Mrs. Marchmont shook her head.
“The last will he made was in 1940. I don’t know any details, but he gave us to understand at the time that we were all taken care of by it if anything should happen to him. That will, of course, was revoked by his marriage. I suppose he would have made a new will when he got home—but there just wasn’t time. He was killed practically the day after he landed in this country.”
“And so she—Rosaleen—gets everything?”
“Yes. The old will was invalidated by his marriage.”
Lynn was silent. She was not more mercenary than most, but she would not have been human if she had not resented the new state of affairs. It was not, she felt, at all what Gordon Cloade himself would have envisaged. The bulk of his fortune he might have left to his young wife, but certain provisions he would certainly have made for the family he had encouraged to depend upon him. Again and again he had urged them not to save, not to make provision for the future. She had heard him say to Jeremy, “You’ll be a rich man when I die.” To her mother he had often said, “Don’t worry, Adela. I’ll always look after Lynn—you know that, and I’d hate you to leave this house—it’s your home. Send all the bills for repairs to me.” Rowley he had encouraged to take up farming. Antony, Jeremy’s son, he had insisted should go into the Guards and he had always made him a handsome allowance. Lionel Cloade had been encouraged to follow up certain lines of medical research that were not
immediately profitable and to let his practice run down.
Lynn’s thoughts were broken into. Dramatically, and with a trembling lip, Mrs. Marchmont produced a sheaf of bills.

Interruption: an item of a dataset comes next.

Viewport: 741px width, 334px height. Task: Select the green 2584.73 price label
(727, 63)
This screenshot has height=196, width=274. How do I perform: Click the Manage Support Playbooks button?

“And look at all these,” she wailed. “What am I to do? What on earth am I to do, Lynn? The bank manager wrote me only this morning that I’m overdrawn. I don’t see how I can be. I’ve been so careful. But it seems my investments just aren’t producing what they used to. Increased taxation he says. And all these yellow things, War Damage Insurance or something—one has to pay them whether one wants to or not.”
Lynn took the bills and glanced through them. There were no records of extravagance amongst them. They were for slates replaced on the roof, the mending of fences, replacement of a worn-out kitchen boiler—a new main water pipe. They amounted to a considerable sum.
Mrs. Marchmont said piteously:
“I suppose I ought to move from here. But where could I go? There isn’t a small house anywhere—there just isn’t such a thing. Oh, I don’t want to worry you with all this, Lynn. Not just as soon as you’ve come home. But I don’t know what to do. I really don’t.”
Lynn looked at her mother. She was over sixty. She had never been a very strong woman. During the war she had taken in evacuees from London, had cooked and cleaned for them, had worked with the W.V.S., made jam, helped with school meals. She had worked fourteen hours a day in contrast to a pleasant easy life before the war. She was now, as Lynn saw, very near a breakdown. Tired out and frightened of the future.
A slow quiet anger rose in Lynn. She said slowly:
“Couldn’t this Rosaleen—help?”
Mrs. Marchmont flushed.
“We’ve no right to anything—anything at all.”
Lynn demurred.
“I think you’ve a moral right. Uncle Gordon always helped.”
Mrs. Marchmont shook her head. She said:
“It wouldn’t be very nice, dear, to ask favours—not of someone one doesn’t like very much. And anyway that brother of hers would never let her give away a penny!”